Questo significa che psiche e corpo interagiscono e la prima è capace di condizionare il secondo.
Infatti si sta sempre di più analizzando il fatto che in moltissimi casi la psiche è capace di scatenare un naturale processo di guarigione del corpo e l’effetto placebo può esserne il detonatore, insieme alle aspettative positive sia del paziente che del medico, che empaticamente ripongono in una determinata terapia.
Per alcuni anche molti “miracoli” rientrerebbero in questa fattispecie.
Lo stesso rapporto medico paziente e il valore terapeutico della parola, la capacità del primo di infondere fiducia, di ascoltare, ha un ruolo fondamentale nel processo di guarigione.
Dal positivismo ad oggi è prevalsa una visione meccanicistica del corpo umano, come se fosse una macchina i cui pezzi, quando sono usurati, vanno o riparati o sostituiti, ma arriva un momento in cui a causa dell’usura complessiva, non è più possibile né l’una, né l’altra cosa e l’intera macchina va demolita.
L’approccio terapeutico deve essere di carattere “olistico”, deve cioè tener conto di tutte le componenti dell’essere umano.
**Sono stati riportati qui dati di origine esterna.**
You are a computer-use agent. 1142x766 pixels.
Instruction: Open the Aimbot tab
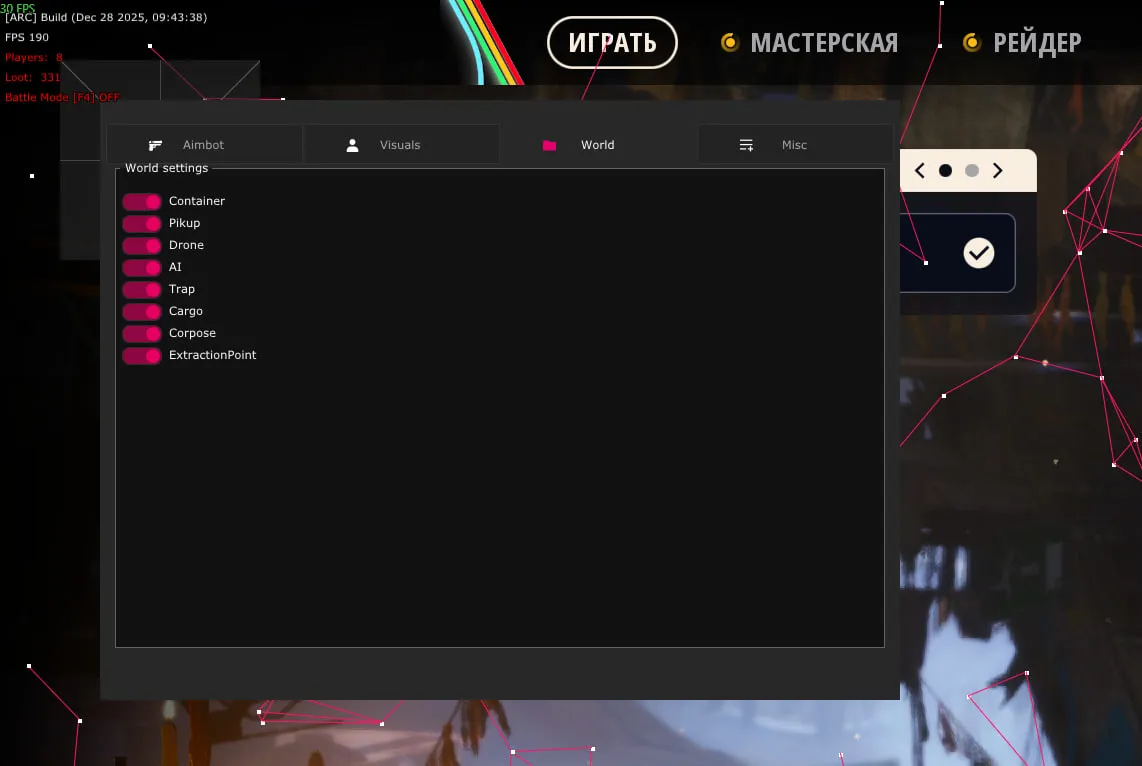(x=204, y=144)
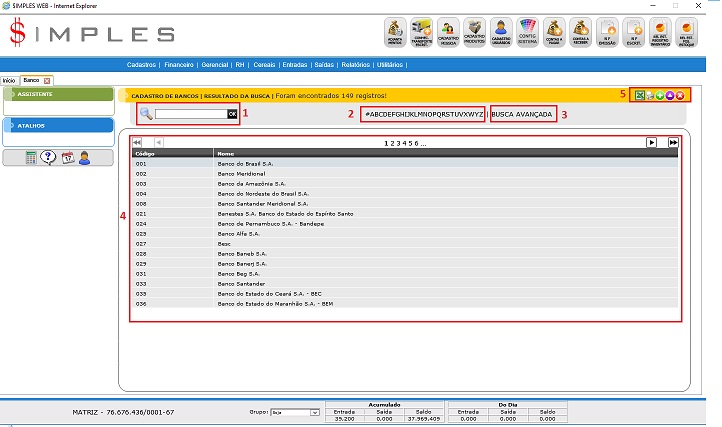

É di fatto un ritorno alle antiche culture e a quello che esse hanno sempre predicato e cioè che le emozioni, le aspettative e le credenze dell’uomo hanno un’influenza diretta sulla sua biologia e sui processi di guarigione della malattia.
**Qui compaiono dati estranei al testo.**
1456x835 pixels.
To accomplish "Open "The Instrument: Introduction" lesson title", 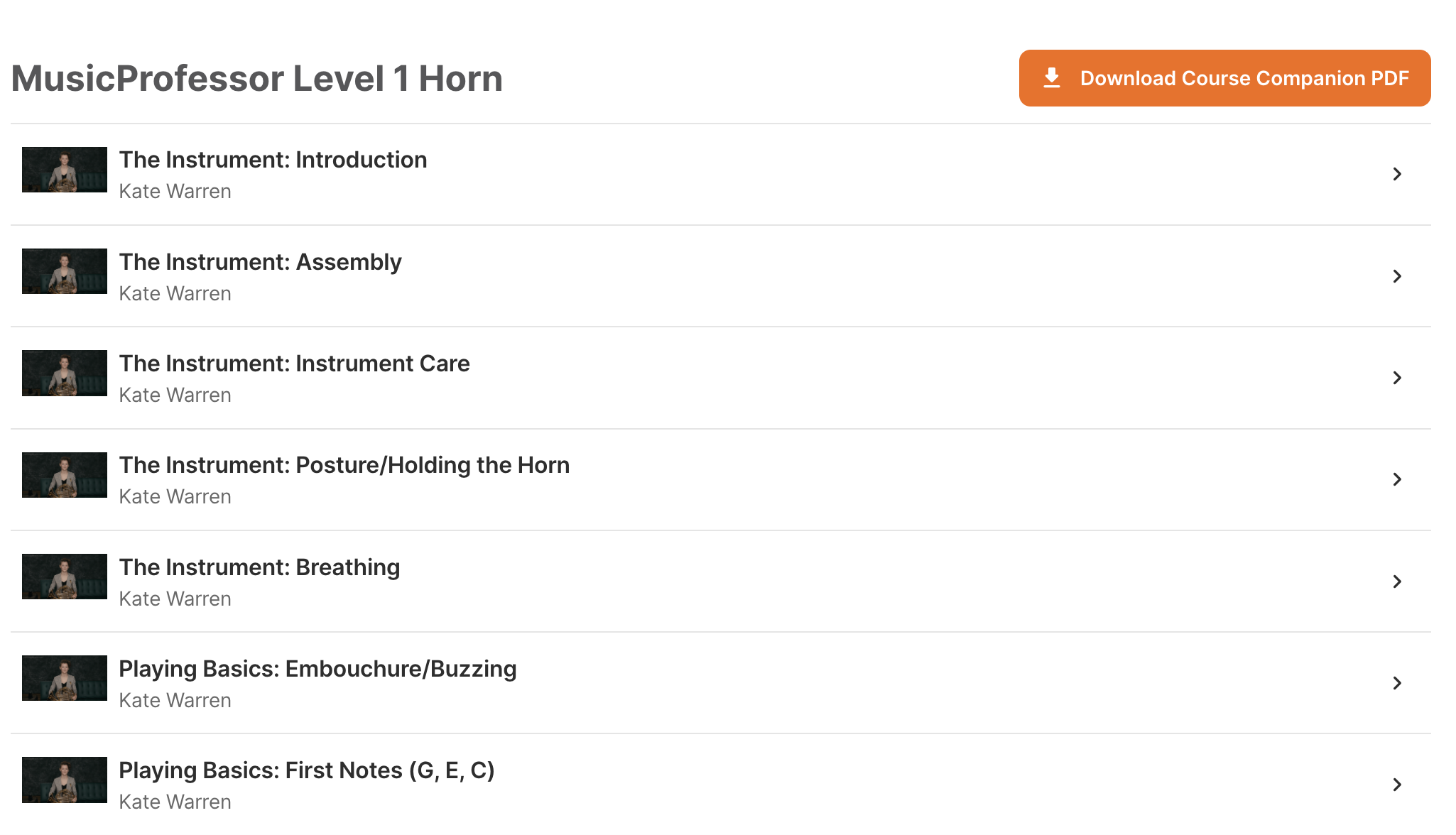I will coord(273,160).
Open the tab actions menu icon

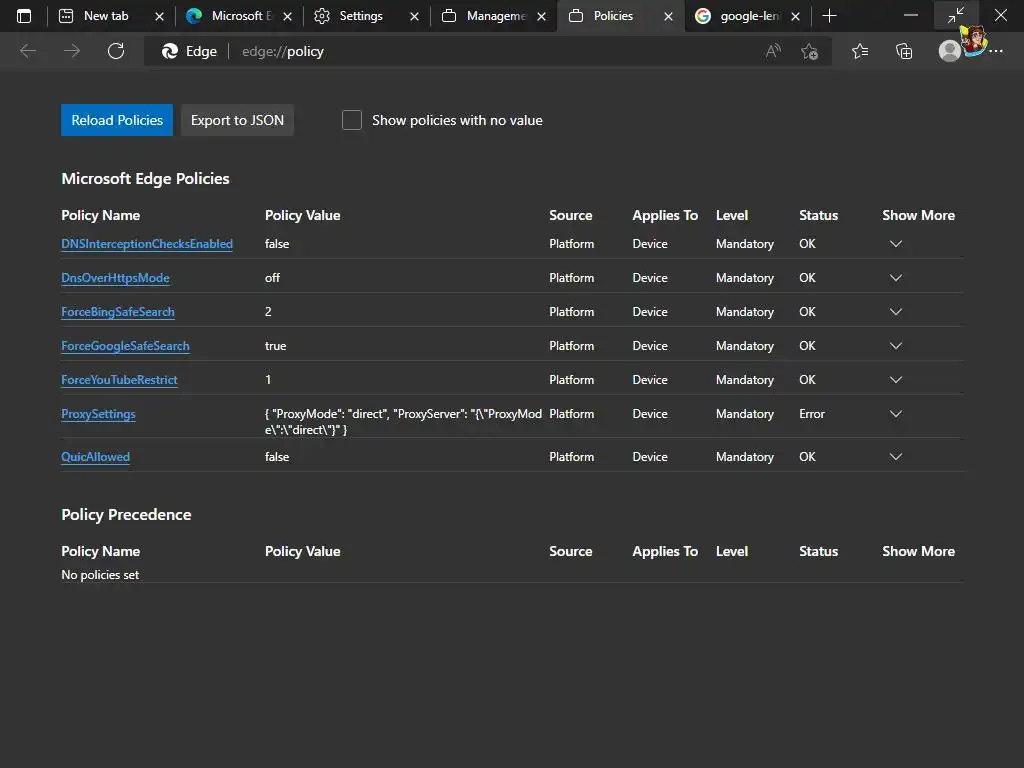pyautogui.click(x=24, y=16)
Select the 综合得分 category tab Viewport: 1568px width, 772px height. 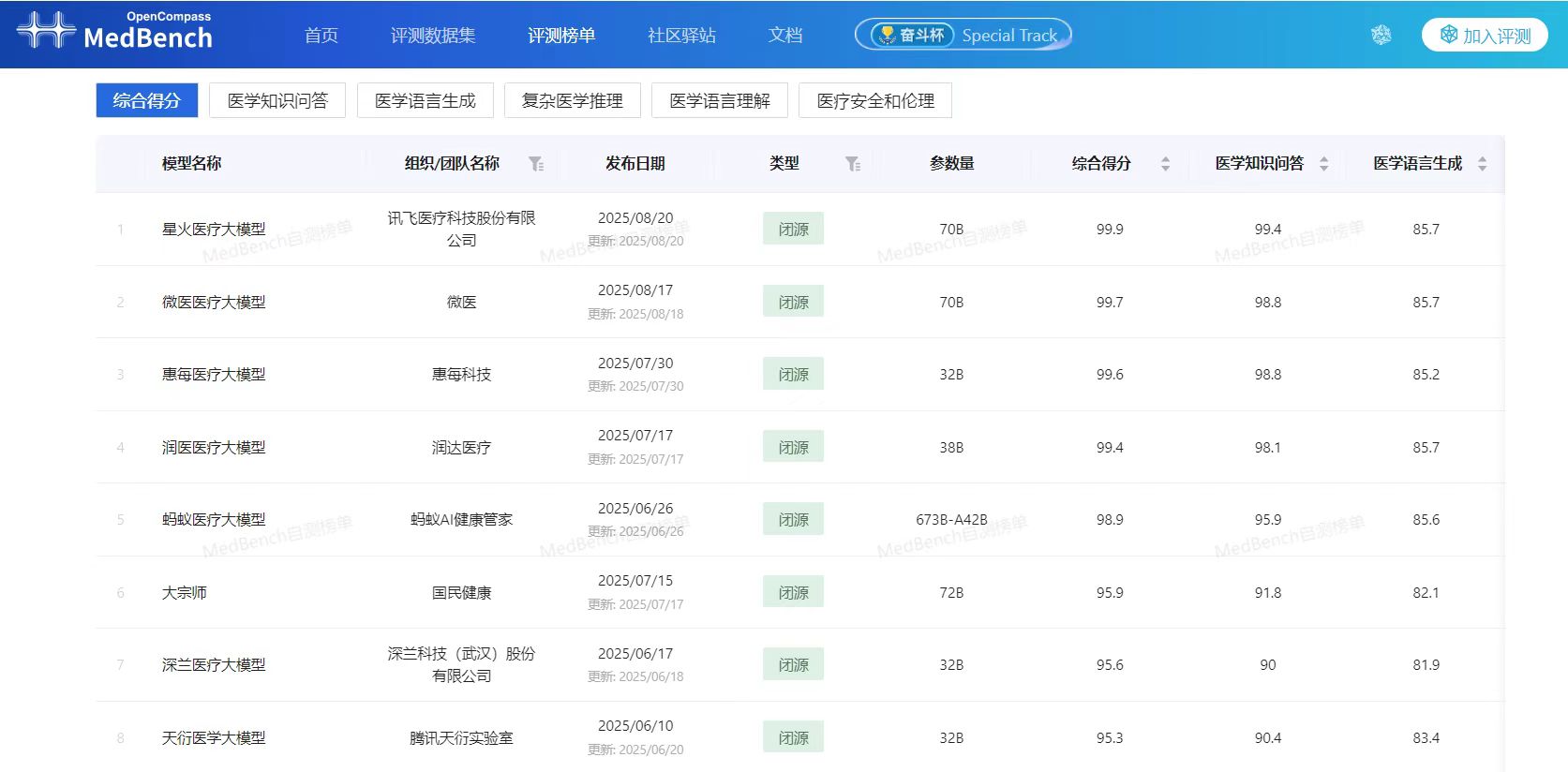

Una volta il medico a casa del paziente si sedeva vicino al suo letto, lo ascoltava, interagiva psicologicamente con lui e oltre che dal farmaco, il corpo del paziente era stimolato dalla fiducia che egli riponeva nel medico.
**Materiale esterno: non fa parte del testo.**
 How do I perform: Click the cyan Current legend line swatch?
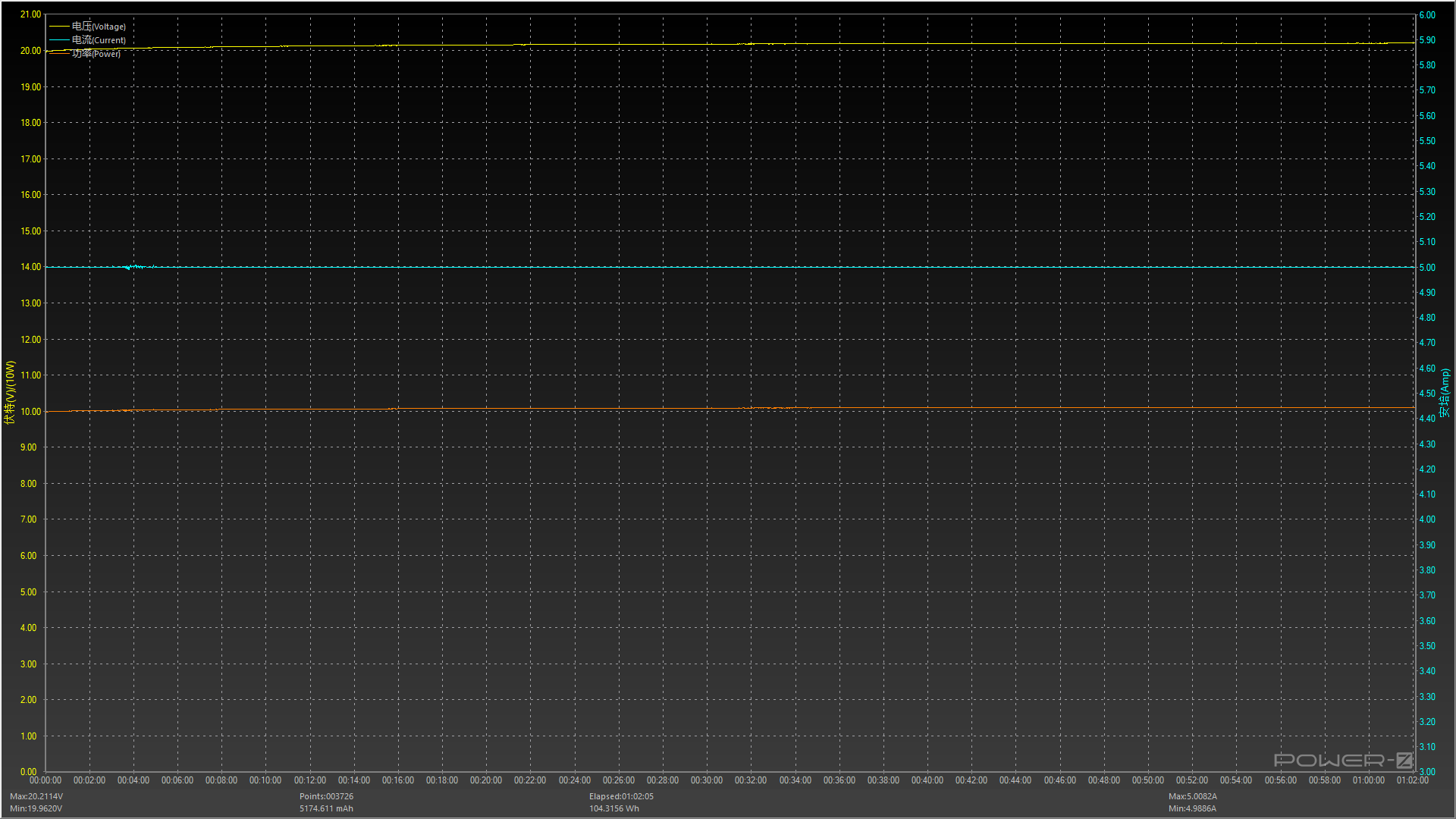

Questo tipo di rapporto si è perso negli anni e andrebbe recuperato, nella consapevolezza che la medicina non è una scienza esatta e le variabili e gli imprevisti sono sempre dietro l’angolo.
Per cui da una parte il medico deve recuperare lo spirito autentico di una professione diversa da tante altre e dall’altra il paziente e i suoi familiari non devono ricorrere per ogni evento imprevisto e imprevedibile alla carta bollata, ma solo in caso di colpa o di negligenza grave.